We obtained the Pearson correlation coefficient between abundances of pairs of genera, between genera and other continuous variables (i.e., questionnaire answers, pH), and between pairs of variables. We performed the Kruskal-Wallis rank sum test between categorical variables (i.e., questionnaire, stomatotype) and abundances or other continuous variables. In those cases where the Kruskal-Wallis test was statistically significant, the differential groups and the direction of their difference (greater or less than other groups) was determined by ANOVA using the aov and TukeyHSD functions from the base R package stats v3.4.1. We also performed chi-squared tests between categorical values as well as between those variables and the presence/absence of OTUs. In all cases, we applied the Bonferroni correction to adjust the p values by the number of comparisons. Correlation heatmaps, boxplots, and volcano plots were generated using ggplot2 v2.2.1 (https://cran.r-project.org/package=ggplot2), and association plots were generated using the assoc function from the R package vcd v1.4-3 (https://cran.r-project.org/package=vcd). In general, all of our statistical analyses considered all 1319 samples, except for the instances that are specifically mentioned in the text (i.e., by referring to a correlation affecting students), we did so with subsets of the samples, including students only (1297 of the 1319 samples) or those samples not drinking primarily from bottled water (814 of the 1319 samples). To assess the robustness of correlations with pH to stochastic variations within the precision range of the measurements, we performed a computational test, changing measured pH value of each saliva sample to a random number within the precision range (± 0.5). We repeated this 1000 times and measured whether reported significant correlations were still existing. For all reported correlations, they remained in 100% of the cases.
We produced maps with distributions of various values using shape files for Spain obtained from the GADM database of Global Administrative Areas (http://gadm.org/). We used the readShapeSpatial function from the R package maptools v0.9-2 (https://cran.r-project.org/package=maptools) which creates a Spatial DataFrame object that can be used to plot values in different regions of a map, and the boxed.labels function from the R package plotrix v3.6-6 (https://cran.r-project.org/package=plotrix) to include labels for regions on the figure.
We are thankful to all students, teachers, and other citizens that participated in the “Saca La Lengua” project by contributing samples and sharing ideas. Only with their effort are studies like this possible. The authors acknowledge CRG Genomics Core Facility, CRG Bioinformatics Core Facility, CRG biomolecular screening and protein technologies unit, CRG communication and public relationships department, and UCT ICTS High Performance Computing unit for providing access to the computing facilities. CRG authors acknowledge the Spanish Ministry for Economy, Industry and Competitiveness (MEIC) for the EMBL partnership, and Centro de Excelencia Severo Ochoa.

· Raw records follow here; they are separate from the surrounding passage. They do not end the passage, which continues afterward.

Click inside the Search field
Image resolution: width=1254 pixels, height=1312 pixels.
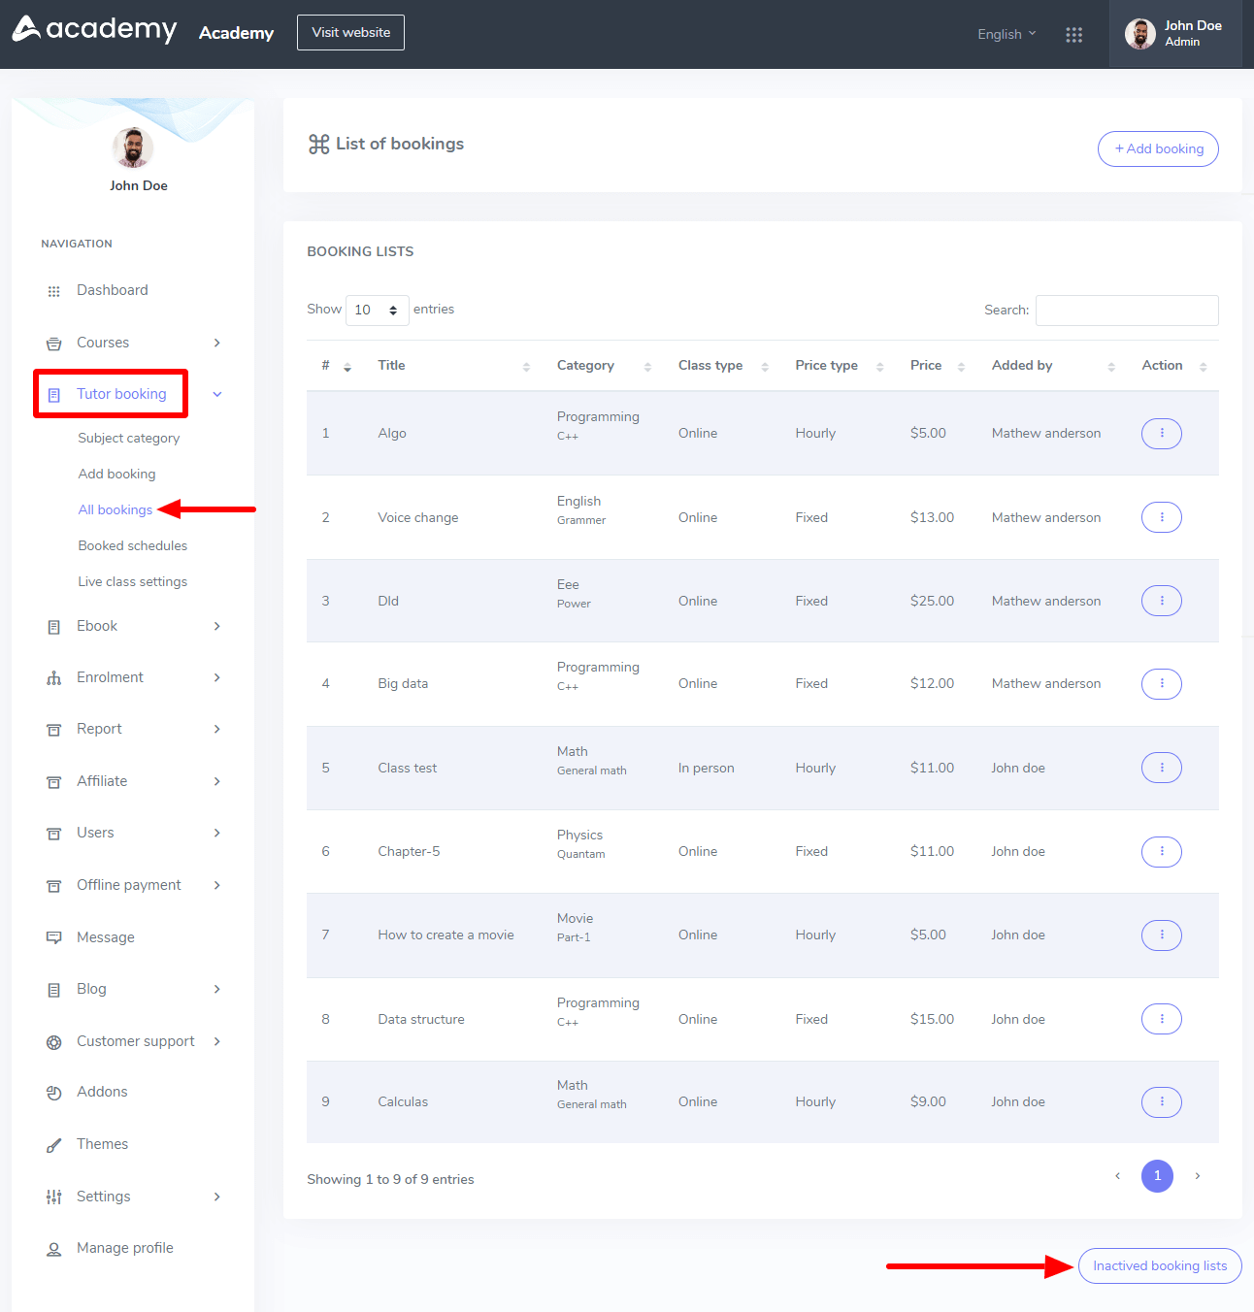(x=1126, y=310)
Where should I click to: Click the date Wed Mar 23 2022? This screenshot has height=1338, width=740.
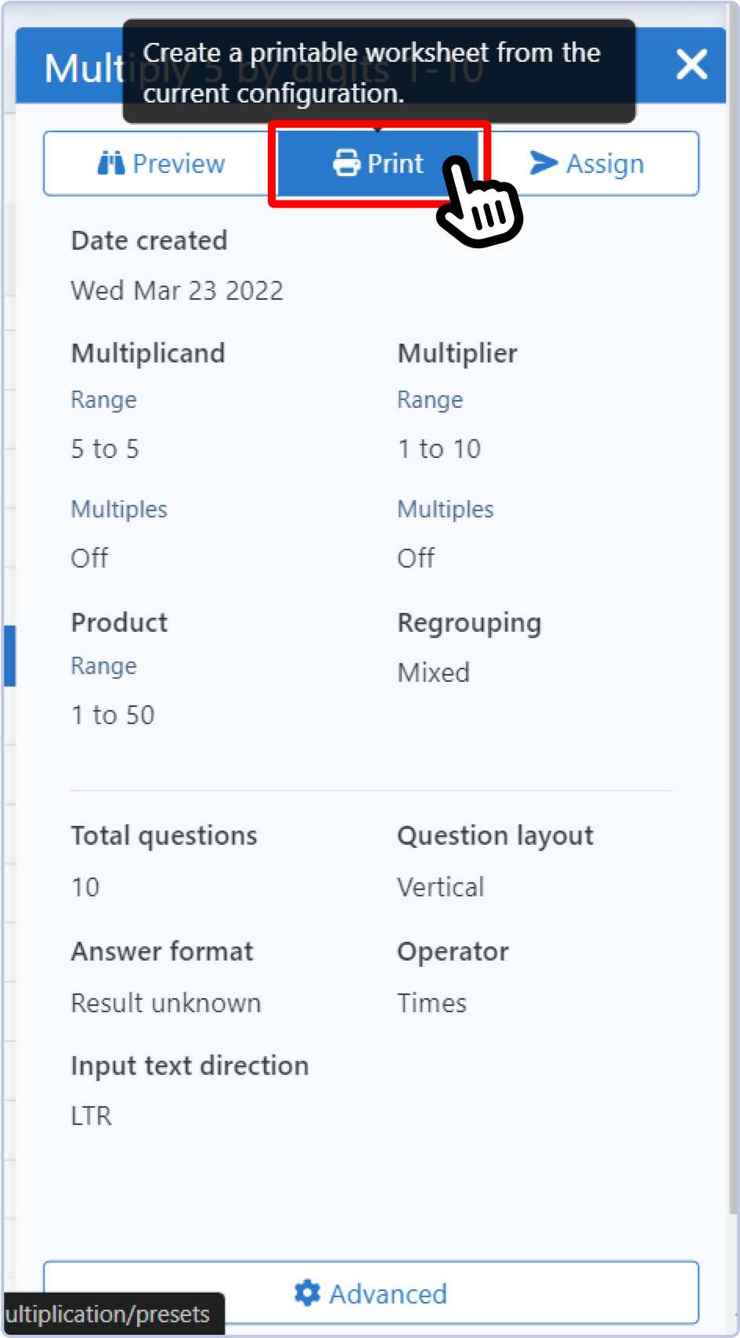(177, 291)
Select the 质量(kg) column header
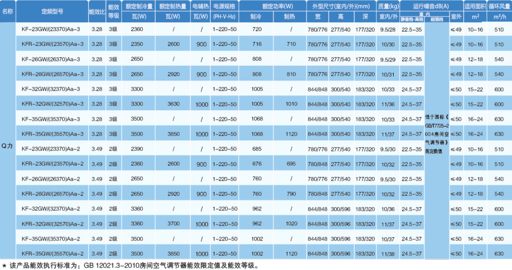 click(388, 6)

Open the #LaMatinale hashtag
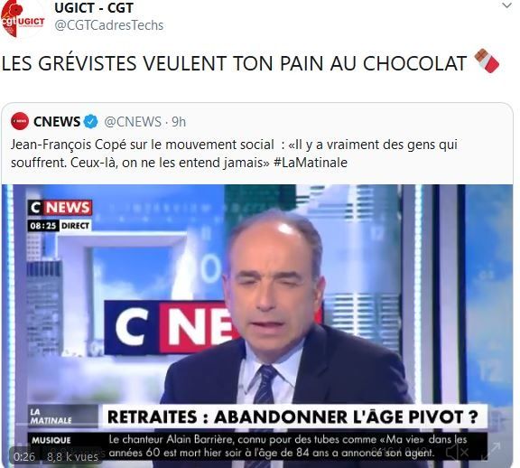311,163
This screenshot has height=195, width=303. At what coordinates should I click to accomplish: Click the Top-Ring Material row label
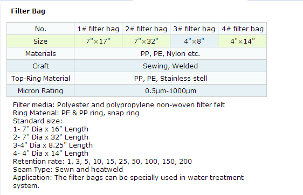(40, 78)
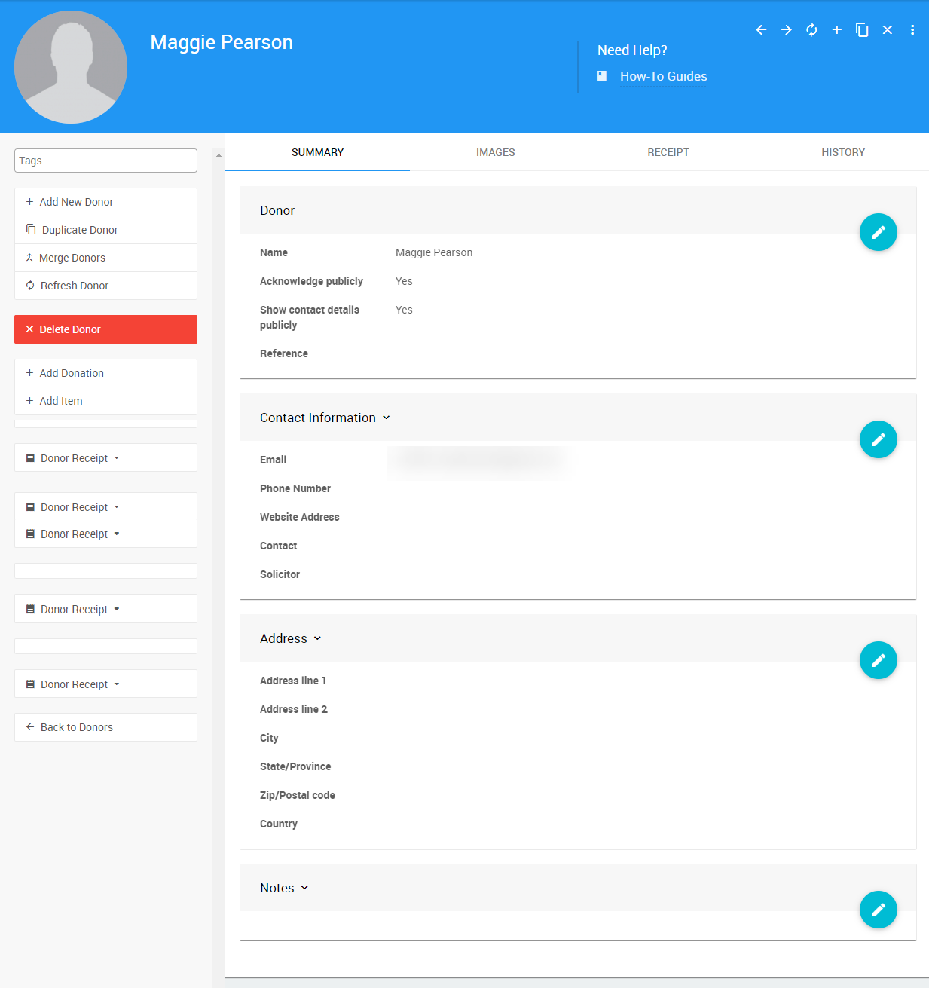The image size is (929, 988).
Task: Click the duplicate icon in header toolbar
Action: (862, 30)
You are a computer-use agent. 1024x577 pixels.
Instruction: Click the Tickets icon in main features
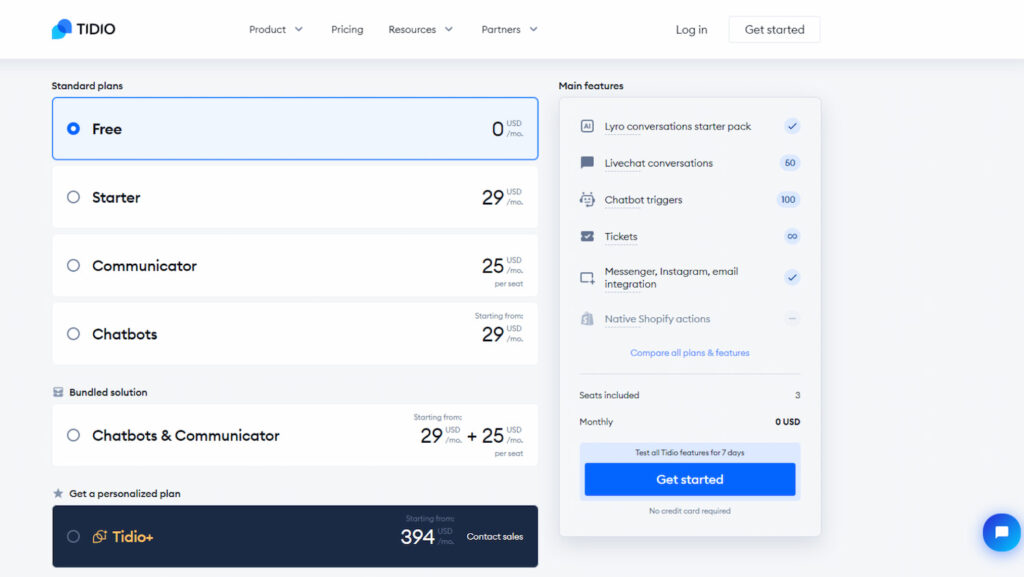(589, 236)
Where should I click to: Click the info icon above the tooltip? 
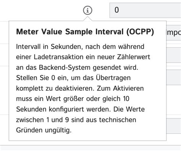(87, 10)
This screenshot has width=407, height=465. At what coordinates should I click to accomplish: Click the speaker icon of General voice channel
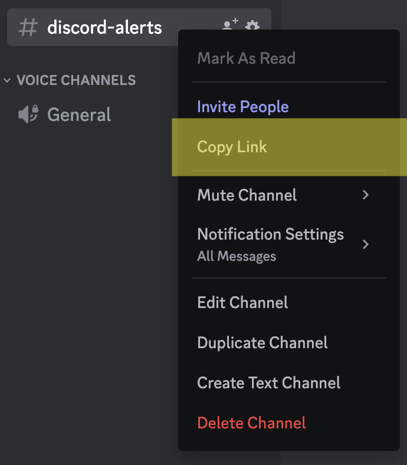pyautogui.click(x=28, y=114)
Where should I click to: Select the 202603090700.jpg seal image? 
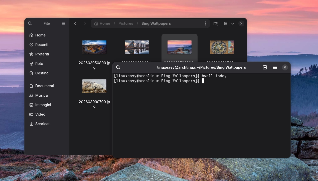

The project was financed by CRG through Genomics and Bioinformatics Core Facilities funds, and byEduCaixa programme through funds from the Fundación Bancaria “La Caixa,” with the participation of the Center for Research into Environmental Epidemiology (CREAL), and the “Center d’Excellència Severo Ochoa 2013-2017” programme (SEV-2012-02-08) of the Ministry of Economy and Competitiveness. Eppendorf, Illumina, and ThermoFisher sponsored the research by donating some materials and reagents. David Harris Onywera was supported by a grant from the CRG-Novartis-Africa Mobility Program. TG group acknowledges support of the Spanish Ministry of Economy and Competitiveness grant BFU2015-67107 cofounded by European Regional Development Fund (ERDF); of the CERCA Programme/Generalitat de Catalunya; from the European Union’s Horizon 2020 research and innovation programme under the Marie Sklodowska-Curie grant agreement no. H2020-MSCA-ITN-2014-642095.
Availability of data and materials
The fastq files for the 1319 samples used for the analyses in this study were uploaded to the Sequence Read Archive (SRA) with the BioProject accession number PRJNA427101 and can be found here: https://www.ncbi.nlm.nih.gov/bioproject/PRJNA427101.
The R script (SLL_pyroseq.r) used to perform the analyses, the OTU table, the taxonomy table, and a table of the questionnaire responses can be found here: https://github.com/Gabaldonlab/ngs_public.
TG designed and supervised the project and wrote the first draft of the manuscript. AL organized the citizen science aspects and the sample collection. LAB collected samples. EK, SI, and ES performed and helped optimizing the DNA extraction and amplification procedures. NAS, CCa, JH, and MAT performed DNA extraction, library construction, and sequencing. LC, CCo, MM, AH, HO, and JP performed quality check and trimming of the raw sequencing data and benchmarked and ran the taxonomic assignment pipeline. AV linked samples to socio-economical status values from geo-localized databases. JRW, PGT, and AAP performed statistical analyses, and JRW and PGT helped writing the manuscript. All authors read and approved the final manuscript.
Ethics approval and consent to participate
All participants, and at least one of their parents or legal guardians for those under the age of 18, signed a consent form to use their saliva samples for microbiome research. This consent form and the purpose of this project received approval by the ethics committee of the Barcelona Biomedical Research Park (PRBB).
Consent for publication
All participants signed an informed consent form. Data is anonymous.
The authors declare that they have no competing interests.
Springer Nature remains neutral with regard to jurisdictional claims in published maps and institutional affiliations.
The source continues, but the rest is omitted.